Traditional Operating Curve (ROC)
Another, perhaps more intuitive, way of displaying the same information is:
The following three examples of receiver operator curves are an illustration of the trade off when choosing a cutoff value. The examples are taken from: http:// www.anaesthetist.com/mnm/stats/roc/.
In this example the true positive fraction (TPF) and the false positive fraction (FPF) are shown. The curve in the box shows the value of sensitivity (FPF) and 1-specificity (FPF) according to various cutoff values.
The cutoff value is chosen to minimize missing true positives, thus including more false positives. ( for example: when consequences of missing a case are serious, e.g. testing potential blood donors for HIV).
Cutoff value chosen at statistical mean. Equal number of true positive missed as the number of people diagnosed as false positive.
Cutoff value chosen to minimize inclusion of false positives. (for example when treatment is expensive or invasive).
What matters is the relationship between true positives and the false positives. Where should we put the cutoff point for diagnosing a disease? The answer is not simple. There are many possible criteria on which to base a decision. These include:
- Financial costs both direct and indirect of treating a disease (present or not), and of failing to treat a disease
- Costs of further investigation (if appropriate)
- Side effects or complications caused by disease treatment, or failure to treat
- Mortality / severity associated with treatment or non-treatment
The best mathematical compromise for a cutoff value corresponds to a graph with the highest area under the ROC curve. The best compromise between sensitivity and specificity in this receiver operator curve corresponds to the point located at the highest left upper corner of the ROC curve. However other considerations than mathematical compromise apply:
- When doing prenatal screening for congenital toxoplasmosis false positive results have heavy consequences (interruption of pregnancy, treatment). Then specificity should be high to avoid false positive results.
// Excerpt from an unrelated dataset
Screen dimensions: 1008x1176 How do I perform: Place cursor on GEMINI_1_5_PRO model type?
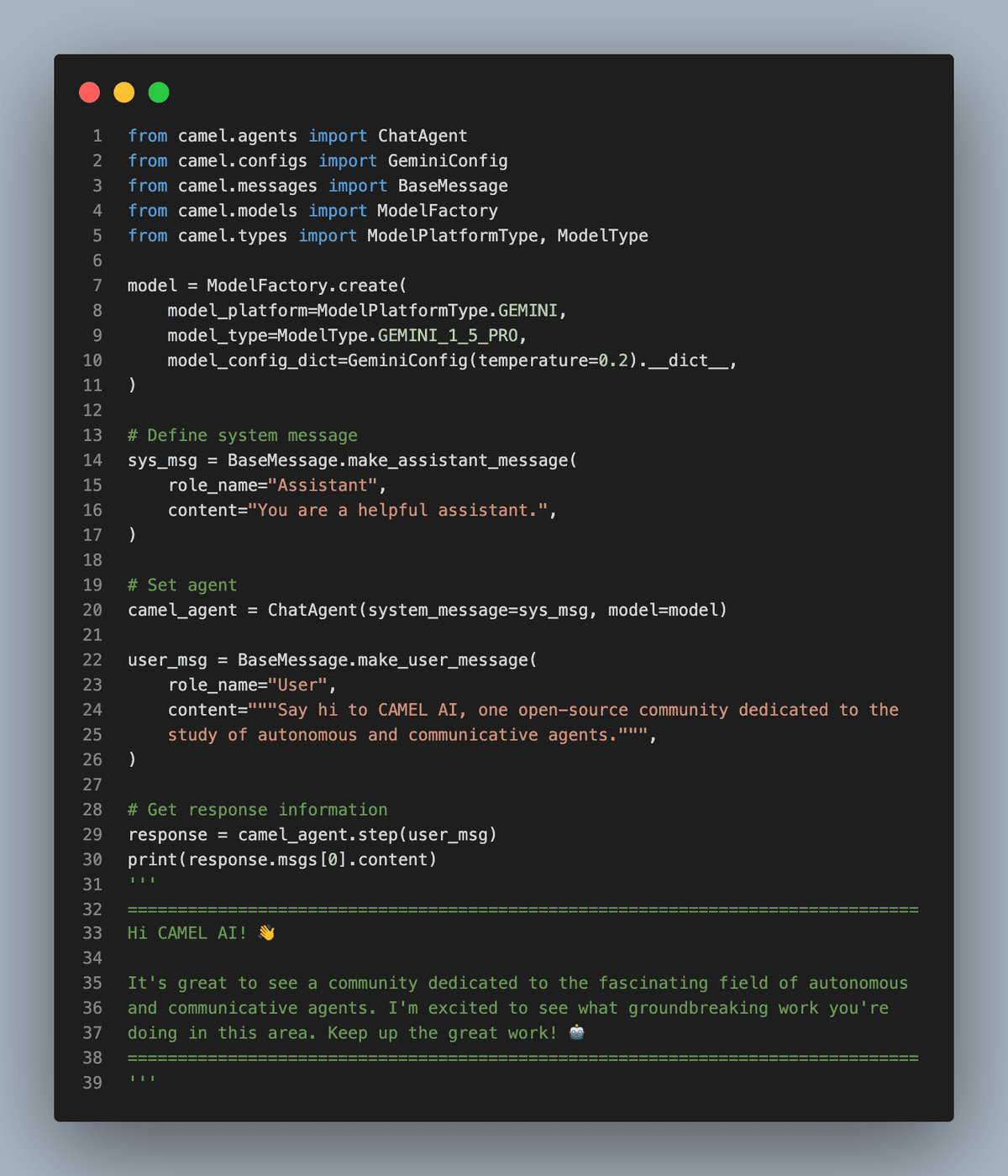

- When screening for PKU (Guthrie test) at birth a false negative test would miss the disease when false positive results would only lead to a useless prevention which can be stopped later on. The aim is here a high sensitivity of the test.
- Blood screening for malaria needs a high sensitivity test in order to avoid all false negative even if some blood will be discarded due to false positives.
Choosing a cut off point is particularly difficult when the distribution of the measured value between the diseased and non diseased populations is small, resulting in a small area in the receiver operating curve.
Large distribution of measured values between the diseased and the non-diseased populations make it easy to choose a cut off value.
Small difference in distribution of measured values between the diseased and the non-diseased populations make it very difficult to choose a cut off value.
From the above we can see that the more the curve overlap the smaller will be the area under the ROC curve (which is a diagonal when the two curves fully overlap). In such a situation it may be that the test is useless and that an alternative test needs to be developed based on different parameters.